** Opening DATASET RECORDS block **

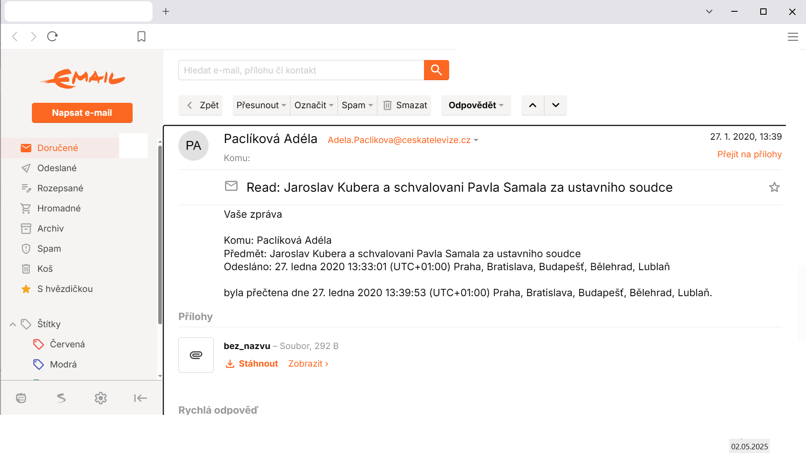Go to next message with down arrow
The height and width of the screenshot is (456, 806).
coord(555,105)
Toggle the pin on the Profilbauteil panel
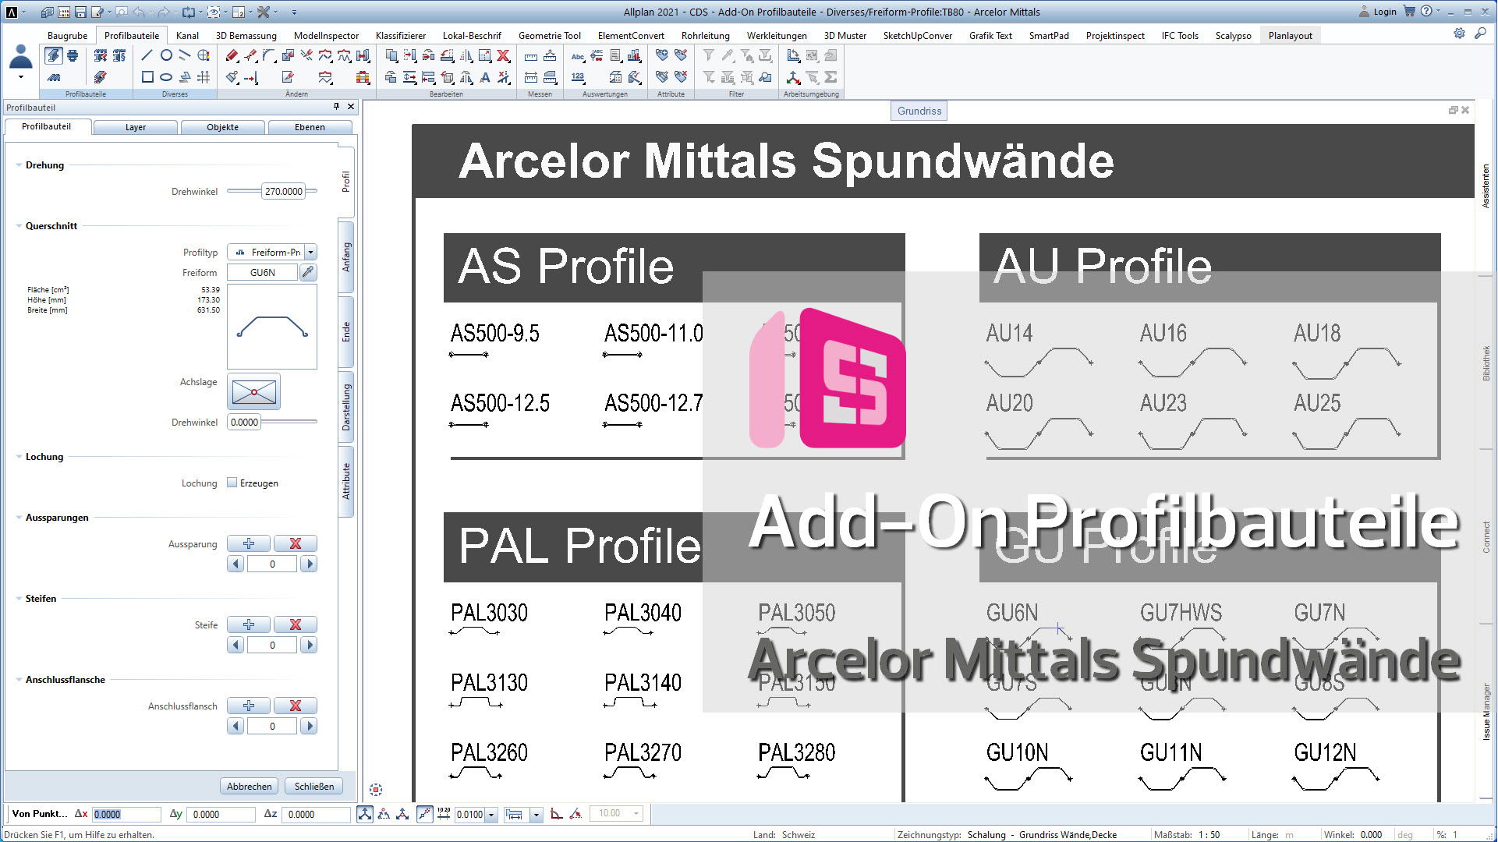Image resolution: width=1498 pixels, height=842 pixels. pos(337,107)
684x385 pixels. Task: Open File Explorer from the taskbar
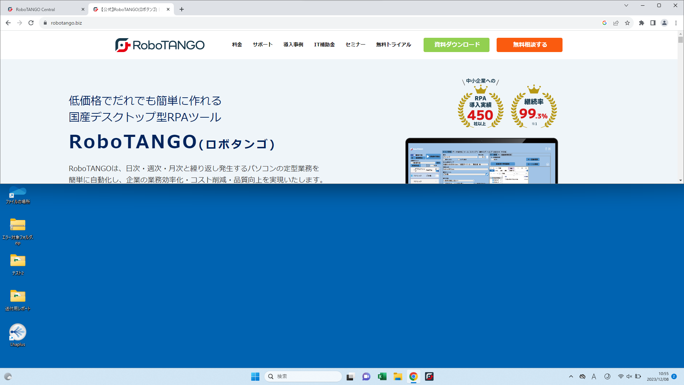[x=398, y=376]
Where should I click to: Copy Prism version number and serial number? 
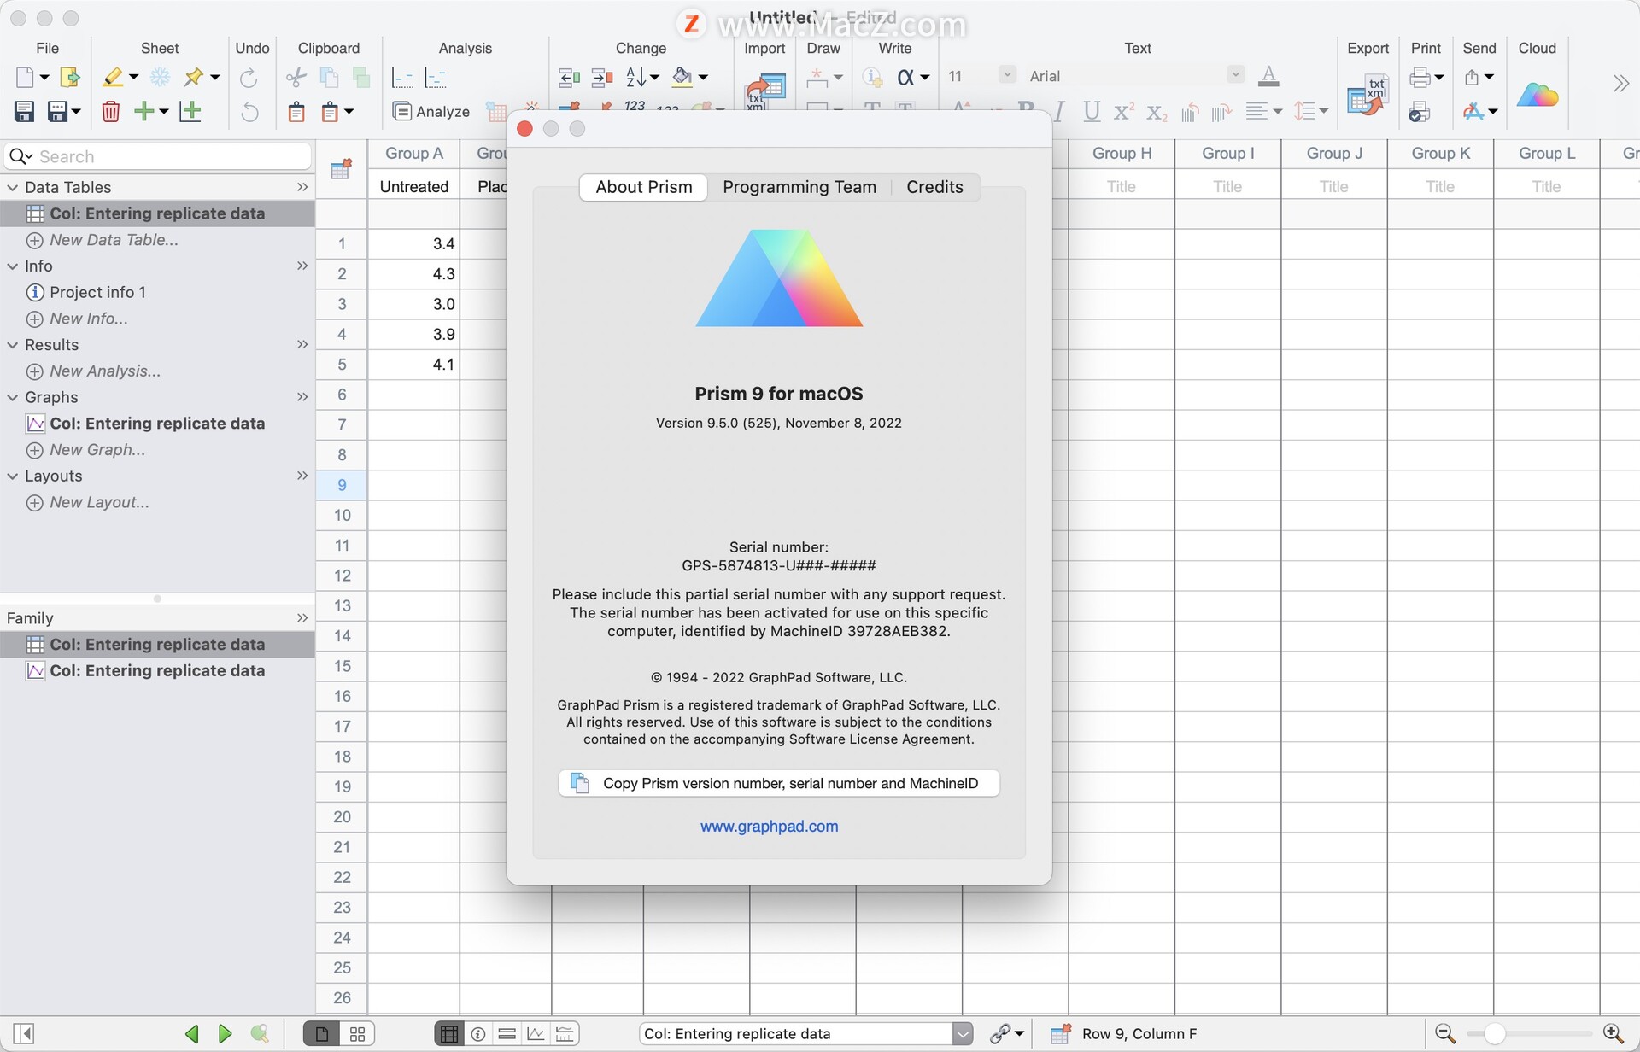[x=778, y=783]
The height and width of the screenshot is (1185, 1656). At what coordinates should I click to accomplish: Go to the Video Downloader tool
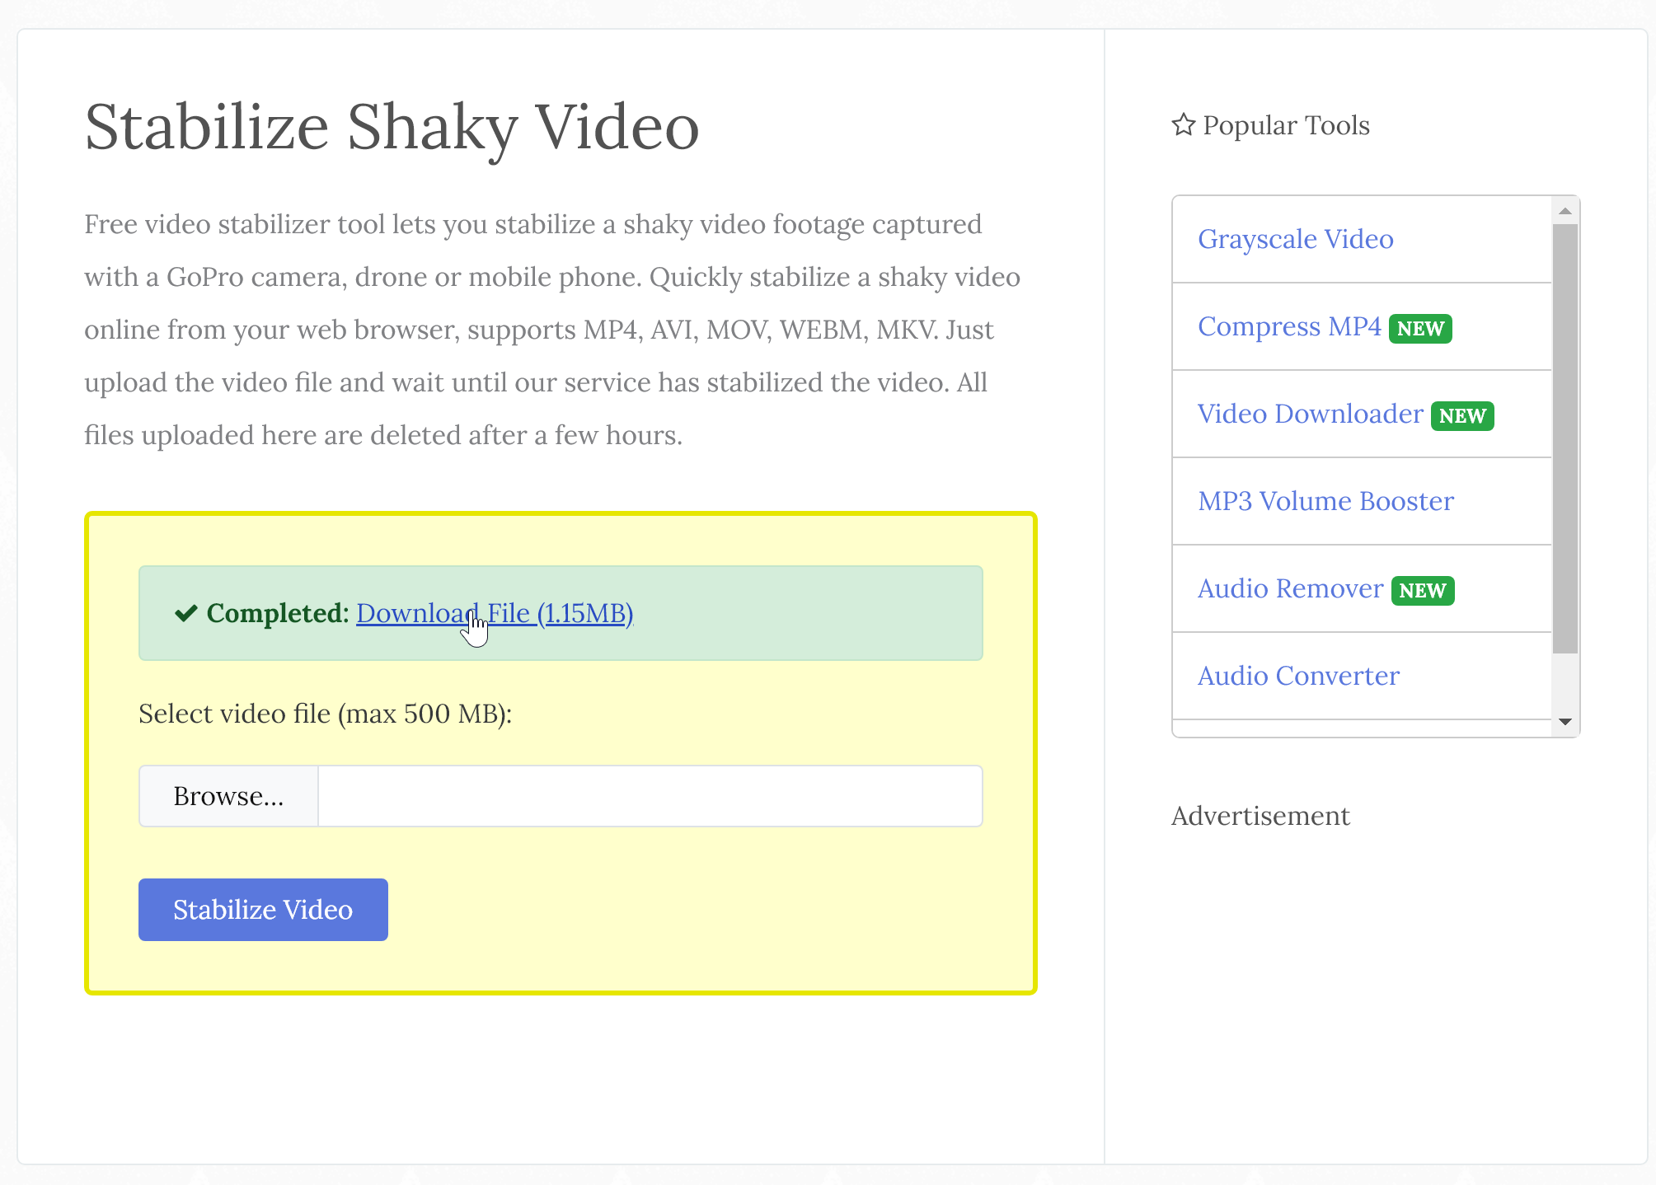(1310, 414)
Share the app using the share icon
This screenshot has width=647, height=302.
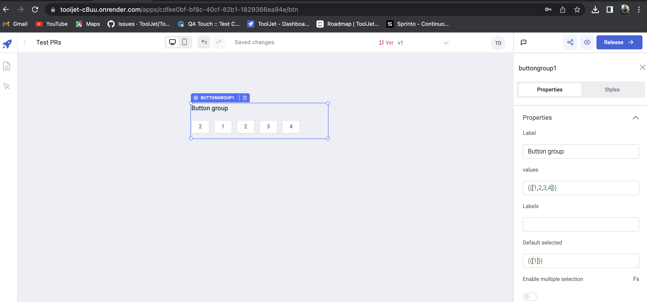coord(570,42)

** Closing DATASET RECORDS block **

ACTION ITEM:
Beginning with the line that has "Toggle the pin on the Profilbauteil panel", repeat each remaining line of the data above word for word, keeping pictures out.

COMPLETED EXERCISE:
Toggle the pin on the Profilbauteil panel
Image resolution: width=1498 pixels, height=842 pixels. pos(337,107)
684x385 pixels. Task: Open File Explorer from the taskbar
[x=398, y=376]
Where should I click to: Copy Prism version number and serial number? 
[x=778, y=783]
The height and width of the screenshot is (1185, 1656). At what coordinates should I click to accomplish: Go to the Video Downloader tool
(1310, 414)
Share the app using the share icon
This screenshot has width=647, height=302.
coord(570,42)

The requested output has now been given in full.